* [Work instructions]
The job is to find each line in the entries holding the string "shape" and copy that line.

Collected data
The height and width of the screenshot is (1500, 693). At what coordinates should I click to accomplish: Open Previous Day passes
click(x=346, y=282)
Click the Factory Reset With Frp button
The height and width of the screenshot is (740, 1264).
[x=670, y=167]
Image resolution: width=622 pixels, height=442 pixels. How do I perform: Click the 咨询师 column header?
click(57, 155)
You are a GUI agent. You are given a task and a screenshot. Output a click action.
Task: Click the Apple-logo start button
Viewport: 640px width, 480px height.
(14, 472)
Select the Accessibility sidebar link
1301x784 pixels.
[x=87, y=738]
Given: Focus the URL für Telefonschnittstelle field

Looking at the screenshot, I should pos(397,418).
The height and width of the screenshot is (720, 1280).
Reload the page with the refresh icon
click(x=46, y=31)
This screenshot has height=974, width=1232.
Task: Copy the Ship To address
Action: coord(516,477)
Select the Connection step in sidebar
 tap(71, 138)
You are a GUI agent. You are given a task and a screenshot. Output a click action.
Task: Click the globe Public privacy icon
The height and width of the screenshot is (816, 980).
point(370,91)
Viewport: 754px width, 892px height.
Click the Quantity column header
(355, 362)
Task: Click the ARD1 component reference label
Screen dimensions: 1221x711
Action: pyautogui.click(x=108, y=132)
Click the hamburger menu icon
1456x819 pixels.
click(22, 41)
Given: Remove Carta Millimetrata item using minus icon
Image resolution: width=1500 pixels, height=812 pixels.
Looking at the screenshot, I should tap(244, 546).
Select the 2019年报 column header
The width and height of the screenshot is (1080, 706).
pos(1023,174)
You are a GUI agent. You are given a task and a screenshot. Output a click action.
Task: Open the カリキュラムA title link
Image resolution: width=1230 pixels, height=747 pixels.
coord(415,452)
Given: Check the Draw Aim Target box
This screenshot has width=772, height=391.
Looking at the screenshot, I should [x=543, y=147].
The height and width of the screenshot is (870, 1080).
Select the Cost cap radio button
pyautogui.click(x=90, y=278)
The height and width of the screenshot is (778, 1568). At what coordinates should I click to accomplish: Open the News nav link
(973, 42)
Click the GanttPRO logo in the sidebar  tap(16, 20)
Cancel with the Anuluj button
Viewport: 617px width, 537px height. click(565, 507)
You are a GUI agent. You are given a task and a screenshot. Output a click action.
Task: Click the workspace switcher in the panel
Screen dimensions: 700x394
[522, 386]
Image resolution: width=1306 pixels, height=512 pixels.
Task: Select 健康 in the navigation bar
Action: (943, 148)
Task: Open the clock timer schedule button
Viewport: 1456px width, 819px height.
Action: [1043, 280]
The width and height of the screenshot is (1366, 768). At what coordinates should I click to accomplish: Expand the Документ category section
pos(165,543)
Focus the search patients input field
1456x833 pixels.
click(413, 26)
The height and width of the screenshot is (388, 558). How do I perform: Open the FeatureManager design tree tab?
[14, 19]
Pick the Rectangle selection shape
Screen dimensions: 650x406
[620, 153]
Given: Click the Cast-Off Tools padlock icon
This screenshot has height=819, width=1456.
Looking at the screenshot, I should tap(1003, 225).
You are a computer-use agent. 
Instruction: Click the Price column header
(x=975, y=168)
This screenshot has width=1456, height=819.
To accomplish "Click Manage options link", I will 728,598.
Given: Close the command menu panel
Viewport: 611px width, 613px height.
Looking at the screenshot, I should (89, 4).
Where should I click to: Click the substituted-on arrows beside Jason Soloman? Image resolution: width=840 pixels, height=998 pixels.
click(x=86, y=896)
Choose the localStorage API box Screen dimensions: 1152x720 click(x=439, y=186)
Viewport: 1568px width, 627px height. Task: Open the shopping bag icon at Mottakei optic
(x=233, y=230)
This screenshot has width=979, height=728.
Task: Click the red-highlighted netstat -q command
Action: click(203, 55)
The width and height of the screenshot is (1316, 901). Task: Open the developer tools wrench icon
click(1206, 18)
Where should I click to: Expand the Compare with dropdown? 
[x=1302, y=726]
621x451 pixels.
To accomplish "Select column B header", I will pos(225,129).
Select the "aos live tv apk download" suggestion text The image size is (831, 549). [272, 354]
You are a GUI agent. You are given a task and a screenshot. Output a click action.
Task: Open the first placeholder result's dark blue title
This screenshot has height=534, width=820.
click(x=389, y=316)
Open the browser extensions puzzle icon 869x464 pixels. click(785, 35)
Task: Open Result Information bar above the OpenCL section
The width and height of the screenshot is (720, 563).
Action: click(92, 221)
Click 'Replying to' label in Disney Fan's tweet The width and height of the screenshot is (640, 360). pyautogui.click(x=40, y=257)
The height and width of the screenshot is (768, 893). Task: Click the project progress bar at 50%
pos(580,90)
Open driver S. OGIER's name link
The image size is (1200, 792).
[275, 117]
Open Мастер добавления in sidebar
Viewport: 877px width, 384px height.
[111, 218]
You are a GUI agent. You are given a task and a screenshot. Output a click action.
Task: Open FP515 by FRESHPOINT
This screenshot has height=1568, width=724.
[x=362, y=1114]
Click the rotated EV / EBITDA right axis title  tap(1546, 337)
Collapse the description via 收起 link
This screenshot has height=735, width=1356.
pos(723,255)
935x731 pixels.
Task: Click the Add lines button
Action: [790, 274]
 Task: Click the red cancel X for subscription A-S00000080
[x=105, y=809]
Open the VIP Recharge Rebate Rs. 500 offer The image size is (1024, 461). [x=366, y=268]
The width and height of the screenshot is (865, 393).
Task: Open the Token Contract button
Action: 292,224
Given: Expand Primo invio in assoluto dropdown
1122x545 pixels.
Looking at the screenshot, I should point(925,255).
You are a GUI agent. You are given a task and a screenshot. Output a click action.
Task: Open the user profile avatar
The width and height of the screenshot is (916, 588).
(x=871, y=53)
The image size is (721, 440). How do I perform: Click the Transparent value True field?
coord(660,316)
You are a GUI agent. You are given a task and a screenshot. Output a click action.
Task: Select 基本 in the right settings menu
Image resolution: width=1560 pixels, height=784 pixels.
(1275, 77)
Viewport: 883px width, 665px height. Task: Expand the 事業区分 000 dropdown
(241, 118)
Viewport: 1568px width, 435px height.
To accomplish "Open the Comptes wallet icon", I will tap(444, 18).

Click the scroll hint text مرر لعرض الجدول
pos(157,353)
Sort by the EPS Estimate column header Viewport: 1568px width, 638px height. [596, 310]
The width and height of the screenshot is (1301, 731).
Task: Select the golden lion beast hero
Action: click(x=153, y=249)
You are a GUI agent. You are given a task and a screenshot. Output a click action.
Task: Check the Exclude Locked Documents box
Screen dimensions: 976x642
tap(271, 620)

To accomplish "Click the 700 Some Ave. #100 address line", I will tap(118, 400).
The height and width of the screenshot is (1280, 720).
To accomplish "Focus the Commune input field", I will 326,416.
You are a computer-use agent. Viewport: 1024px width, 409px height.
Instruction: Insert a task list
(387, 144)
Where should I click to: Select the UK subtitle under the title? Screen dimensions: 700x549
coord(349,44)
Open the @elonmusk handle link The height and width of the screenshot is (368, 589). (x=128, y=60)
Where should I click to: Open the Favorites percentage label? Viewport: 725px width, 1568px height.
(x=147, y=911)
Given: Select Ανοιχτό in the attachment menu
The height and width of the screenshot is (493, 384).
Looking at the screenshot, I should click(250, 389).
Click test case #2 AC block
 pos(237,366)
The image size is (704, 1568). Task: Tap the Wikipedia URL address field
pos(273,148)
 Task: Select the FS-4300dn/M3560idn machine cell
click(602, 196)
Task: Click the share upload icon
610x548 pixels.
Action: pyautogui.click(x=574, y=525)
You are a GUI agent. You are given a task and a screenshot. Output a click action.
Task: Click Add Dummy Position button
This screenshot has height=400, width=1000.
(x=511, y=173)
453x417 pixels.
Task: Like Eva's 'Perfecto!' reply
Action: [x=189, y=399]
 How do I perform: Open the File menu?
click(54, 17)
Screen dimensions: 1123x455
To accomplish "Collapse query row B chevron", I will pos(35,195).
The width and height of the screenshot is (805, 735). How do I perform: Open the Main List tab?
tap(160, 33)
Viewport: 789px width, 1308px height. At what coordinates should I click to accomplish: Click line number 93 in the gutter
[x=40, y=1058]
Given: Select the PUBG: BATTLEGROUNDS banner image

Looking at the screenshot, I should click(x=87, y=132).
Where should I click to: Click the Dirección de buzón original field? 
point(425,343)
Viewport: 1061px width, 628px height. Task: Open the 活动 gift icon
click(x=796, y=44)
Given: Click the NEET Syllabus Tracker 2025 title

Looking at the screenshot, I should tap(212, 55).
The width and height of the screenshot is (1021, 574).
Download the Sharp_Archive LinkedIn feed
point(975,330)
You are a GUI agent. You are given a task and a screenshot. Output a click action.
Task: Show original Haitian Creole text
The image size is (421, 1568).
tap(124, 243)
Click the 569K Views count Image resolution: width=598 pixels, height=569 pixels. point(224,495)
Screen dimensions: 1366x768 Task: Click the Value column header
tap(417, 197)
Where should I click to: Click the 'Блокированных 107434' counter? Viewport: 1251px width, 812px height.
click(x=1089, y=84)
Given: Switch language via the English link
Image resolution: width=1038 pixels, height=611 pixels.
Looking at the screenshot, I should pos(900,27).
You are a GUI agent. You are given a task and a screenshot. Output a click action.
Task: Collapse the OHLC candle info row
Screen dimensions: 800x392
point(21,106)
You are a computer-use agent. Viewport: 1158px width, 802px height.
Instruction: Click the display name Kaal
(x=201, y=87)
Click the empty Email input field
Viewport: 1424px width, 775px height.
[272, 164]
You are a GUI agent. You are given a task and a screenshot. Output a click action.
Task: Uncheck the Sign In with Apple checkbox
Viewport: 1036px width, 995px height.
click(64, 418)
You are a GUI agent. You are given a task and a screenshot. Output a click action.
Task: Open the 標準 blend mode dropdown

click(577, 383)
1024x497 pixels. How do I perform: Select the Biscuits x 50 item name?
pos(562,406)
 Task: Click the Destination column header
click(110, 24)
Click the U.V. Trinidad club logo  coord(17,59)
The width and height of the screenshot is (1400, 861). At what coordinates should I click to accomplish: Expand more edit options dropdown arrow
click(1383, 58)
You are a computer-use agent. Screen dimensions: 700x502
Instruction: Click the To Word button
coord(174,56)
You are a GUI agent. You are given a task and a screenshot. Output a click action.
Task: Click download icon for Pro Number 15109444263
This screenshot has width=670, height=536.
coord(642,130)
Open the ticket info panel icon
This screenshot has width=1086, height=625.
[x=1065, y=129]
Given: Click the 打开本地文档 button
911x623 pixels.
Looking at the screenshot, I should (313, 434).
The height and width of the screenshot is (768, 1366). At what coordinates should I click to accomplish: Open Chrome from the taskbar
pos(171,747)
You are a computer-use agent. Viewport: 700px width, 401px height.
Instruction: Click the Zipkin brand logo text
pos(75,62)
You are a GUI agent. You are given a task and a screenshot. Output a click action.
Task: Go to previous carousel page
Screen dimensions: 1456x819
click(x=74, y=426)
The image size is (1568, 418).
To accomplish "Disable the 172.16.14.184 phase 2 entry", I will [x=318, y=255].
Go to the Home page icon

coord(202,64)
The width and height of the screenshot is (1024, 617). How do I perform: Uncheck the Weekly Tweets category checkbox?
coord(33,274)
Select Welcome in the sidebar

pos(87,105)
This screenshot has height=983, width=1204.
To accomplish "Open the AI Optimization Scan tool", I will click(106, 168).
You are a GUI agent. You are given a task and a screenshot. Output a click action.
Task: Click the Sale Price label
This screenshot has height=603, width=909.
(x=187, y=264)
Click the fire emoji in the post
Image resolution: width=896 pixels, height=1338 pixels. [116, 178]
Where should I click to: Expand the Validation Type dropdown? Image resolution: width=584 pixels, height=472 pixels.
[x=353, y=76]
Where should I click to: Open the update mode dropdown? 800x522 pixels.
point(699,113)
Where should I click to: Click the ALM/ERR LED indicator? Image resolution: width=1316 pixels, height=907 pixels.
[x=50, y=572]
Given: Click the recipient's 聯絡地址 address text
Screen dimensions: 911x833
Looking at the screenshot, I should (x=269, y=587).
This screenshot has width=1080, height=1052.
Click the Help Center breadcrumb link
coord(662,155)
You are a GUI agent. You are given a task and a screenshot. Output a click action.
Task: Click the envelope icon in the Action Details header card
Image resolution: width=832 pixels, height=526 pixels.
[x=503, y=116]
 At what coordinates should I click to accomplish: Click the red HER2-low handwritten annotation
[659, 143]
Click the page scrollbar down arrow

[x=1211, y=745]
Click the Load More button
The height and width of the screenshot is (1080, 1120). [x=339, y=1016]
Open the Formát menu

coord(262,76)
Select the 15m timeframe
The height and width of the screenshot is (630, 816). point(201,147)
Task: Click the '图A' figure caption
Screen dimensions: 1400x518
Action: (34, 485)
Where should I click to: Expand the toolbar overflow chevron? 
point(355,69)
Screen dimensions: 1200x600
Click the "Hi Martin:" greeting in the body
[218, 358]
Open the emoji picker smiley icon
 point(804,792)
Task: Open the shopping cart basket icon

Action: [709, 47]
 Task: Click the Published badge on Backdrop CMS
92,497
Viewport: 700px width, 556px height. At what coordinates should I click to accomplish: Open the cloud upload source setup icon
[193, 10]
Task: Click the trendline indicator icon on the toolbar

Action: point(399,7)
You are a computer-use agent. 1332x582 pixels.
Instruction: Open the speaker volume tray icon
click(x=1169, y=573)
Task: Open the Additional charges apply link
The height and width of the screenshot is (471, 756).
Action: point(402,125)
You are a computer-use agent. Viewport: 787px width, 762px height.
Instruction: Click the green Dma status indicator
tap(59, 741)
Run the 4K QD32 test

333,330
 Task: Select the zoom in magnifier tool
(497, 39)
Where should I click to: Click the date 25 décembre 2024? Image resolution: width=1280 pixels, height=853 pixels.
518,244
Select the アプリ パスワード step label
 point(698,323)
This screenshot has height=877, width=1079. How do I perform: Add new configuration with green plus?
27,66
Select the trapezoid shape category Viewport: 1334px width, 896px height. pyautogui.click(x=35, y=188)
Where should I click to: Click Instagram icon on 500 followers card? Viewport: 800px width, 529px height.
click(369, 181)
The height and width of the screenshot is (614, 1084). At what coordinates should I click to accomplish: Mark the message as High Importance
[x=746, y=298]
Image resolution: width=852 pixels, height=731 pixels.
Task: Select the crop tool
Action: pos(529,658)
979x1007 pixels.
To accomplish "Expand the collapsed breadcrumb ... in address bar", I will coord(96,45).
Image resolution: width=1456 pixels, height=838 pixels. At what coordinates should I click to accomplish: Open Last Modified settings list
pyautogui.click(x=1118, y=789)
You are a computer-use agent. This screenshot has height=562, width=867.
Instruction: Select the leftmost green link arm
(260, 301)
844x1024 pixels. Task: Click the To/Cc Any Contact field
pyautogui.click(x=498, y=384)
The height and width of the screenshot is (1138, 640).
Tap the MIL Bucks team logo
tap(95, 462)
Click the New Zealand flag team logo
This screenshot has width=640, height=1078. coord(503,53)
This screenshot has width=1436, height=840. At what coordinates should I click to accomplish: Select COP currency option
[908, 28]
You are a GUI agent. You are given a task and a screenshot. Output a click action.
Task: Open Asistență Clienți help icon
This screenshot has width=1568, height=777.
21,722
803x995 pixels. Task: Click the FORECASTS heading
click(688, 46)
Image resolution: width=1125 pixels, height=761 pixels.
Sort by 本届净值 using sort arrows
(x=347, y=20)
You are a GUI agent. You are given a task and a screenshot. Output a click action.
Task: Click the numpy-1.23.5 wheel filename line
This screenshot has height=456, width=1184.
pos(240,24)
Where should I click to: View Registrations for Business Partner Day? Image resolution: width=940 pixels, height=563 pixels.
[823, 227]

* [Result of this exercise]
Pick the Rectangle selection shape
Select the trapezoid shape category Viewport: 1334px width, 896px height. pyautogui.click(x=35, y=188)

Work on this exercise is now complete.